The third, or anti-slavery party, represented by Chase and Hale in the Senate, was beginning to make itself felt, and must be crushed and stamped out at all hazards--the infant must be strangled in its cradle.
While abolition was scoffed at by hypocritical priests as opening a door to amalgamation, here, in the nation's capital, lived some of our most prominent statesmen in open concubinage with negresses, adding to their income by the sale of their own children, while one could neither go out nor stay in without meeting indisputable testimony of the truth of Thomas Jefferson's statement: "The best blood of Virginia runs in the veins of her slaves." But the case which interested me most was a family of eight mulattoes, bearing the image and superscription of the great New England statesman, who paid the rent and grocery bills of their mother as regularly as he did those of his wife.

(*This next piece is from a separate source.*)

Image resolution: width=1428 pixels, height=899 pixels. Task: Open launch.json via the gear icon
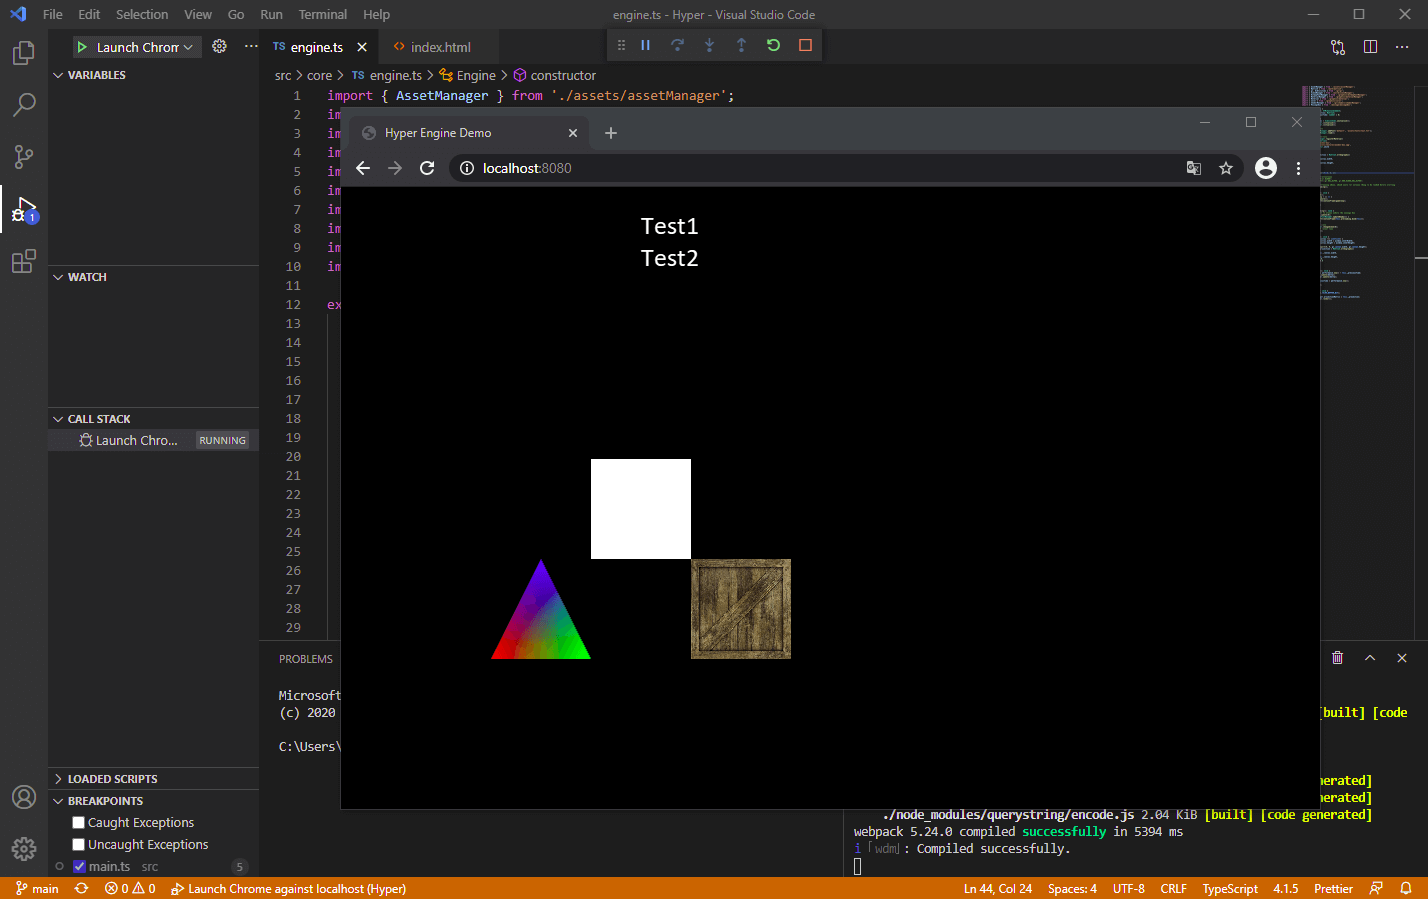point(220,46)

Pigs were the scavengers, mud and garbage the rule, while men literally wallowed in the mire of licentiousness and strong drink.

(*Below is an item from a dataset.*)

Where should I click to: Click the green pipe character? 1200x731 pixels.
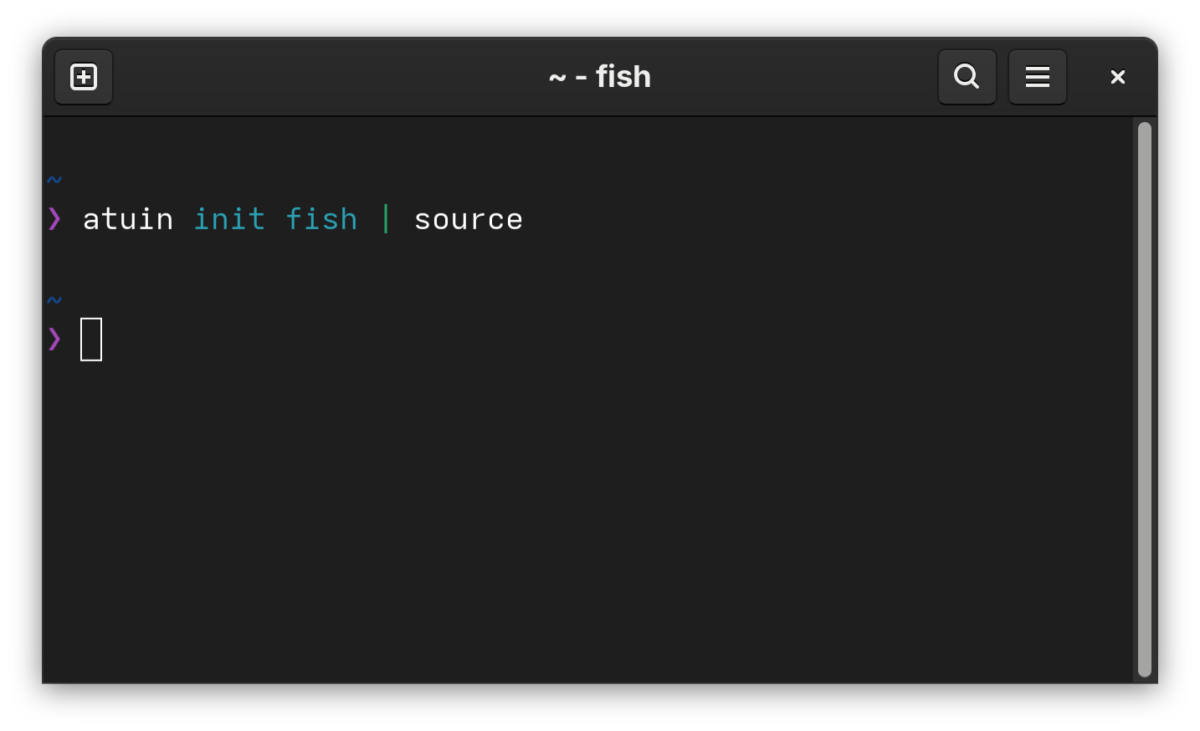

In Congress they sat and loafed with the soles of their boots turned up for the inspection of the ladies in the galleries.

Their language and gestures as they expectorated hither and thither were often as coarse as their positions, while they ranted about the "laws and Constitution," and cracked their slave-whips over the heads of the dough-faces sent from the Northern States.

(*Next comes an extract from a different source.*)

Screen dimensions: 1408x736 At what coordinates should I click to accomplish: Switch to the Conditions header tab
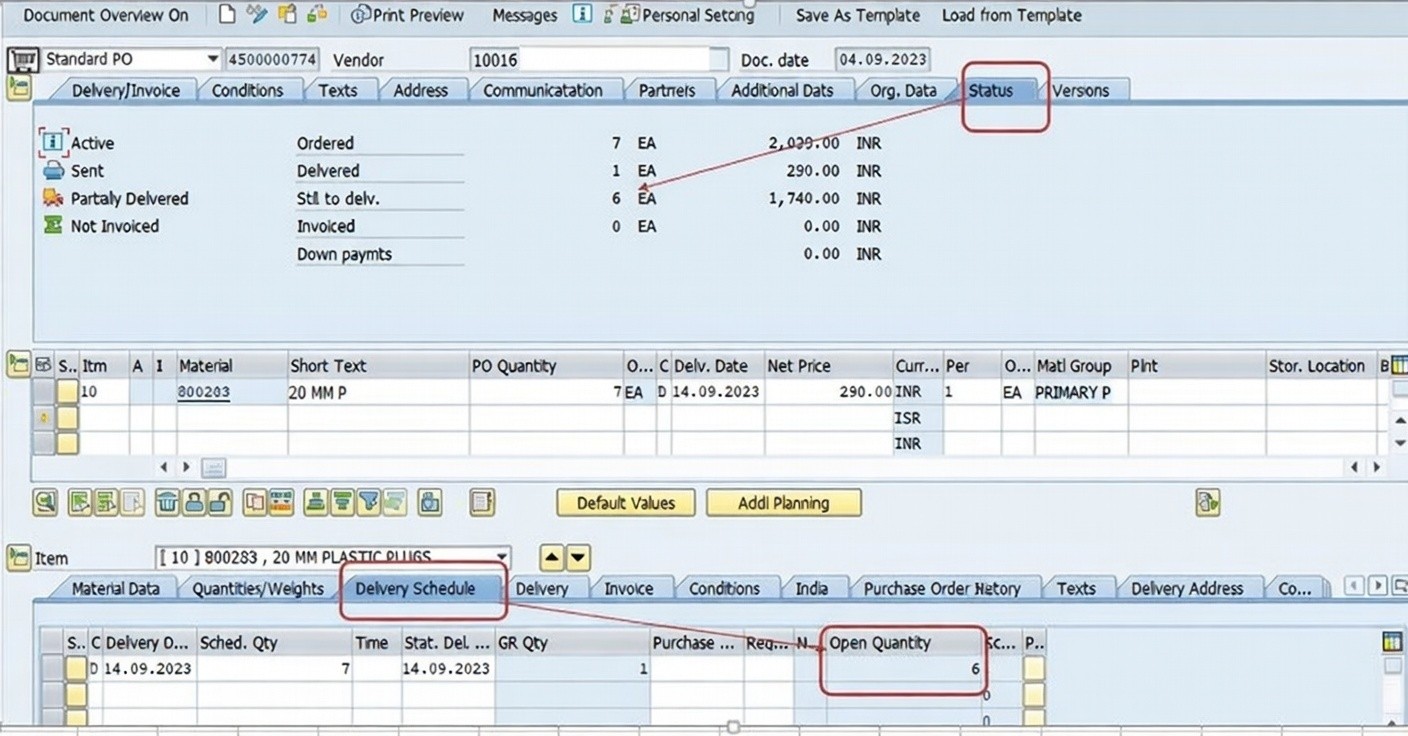[247, 91]
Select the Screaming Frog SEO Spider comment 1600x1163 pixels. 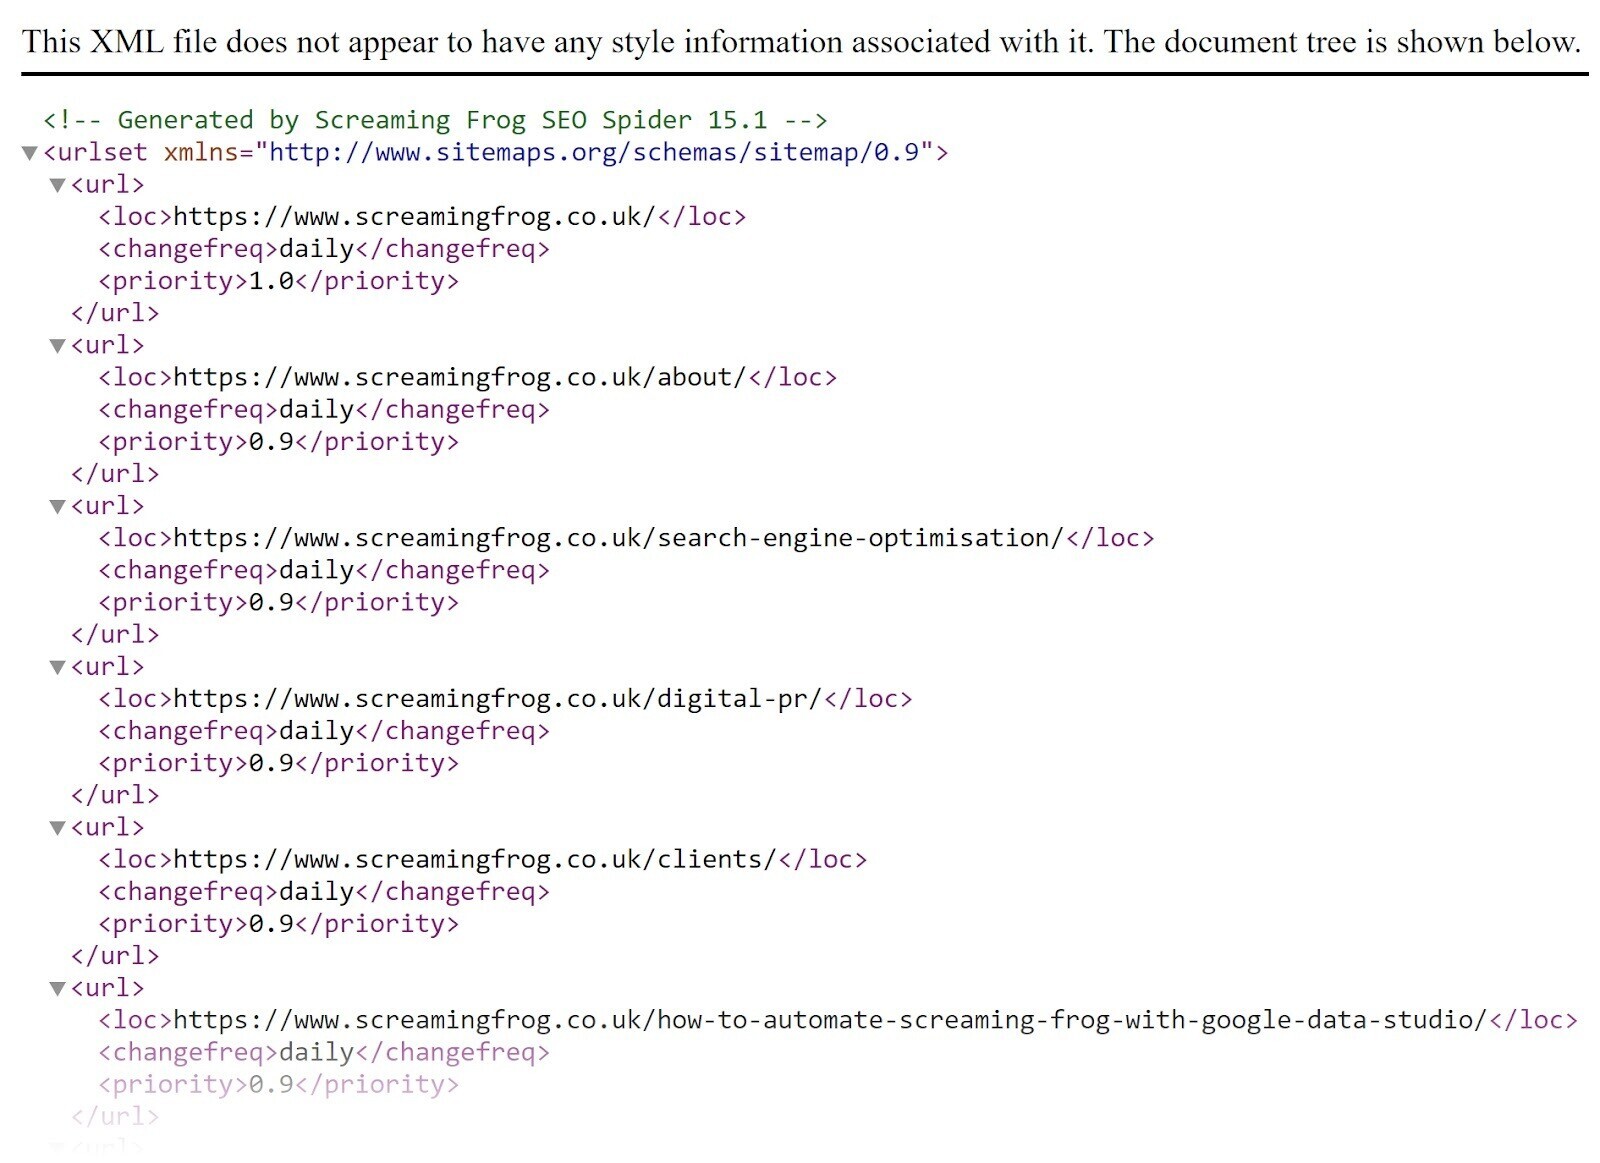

Washington was a great slave mart, and her slave-pen was one of the most infamous in the whole land.

One woman, who had escaped from it, was pursued in her flight across the long bridge, and was gaining on the four men who followed her, when they shouted to some on the Virginia shore, who ran and intercepted her.

Seeing her way blocked, and all hope of escape gone, with one wild cry she clasped her hands above her head, sprang into the Potomac, and was swept into that land beyond the River Death, where alone was hope for the American slave.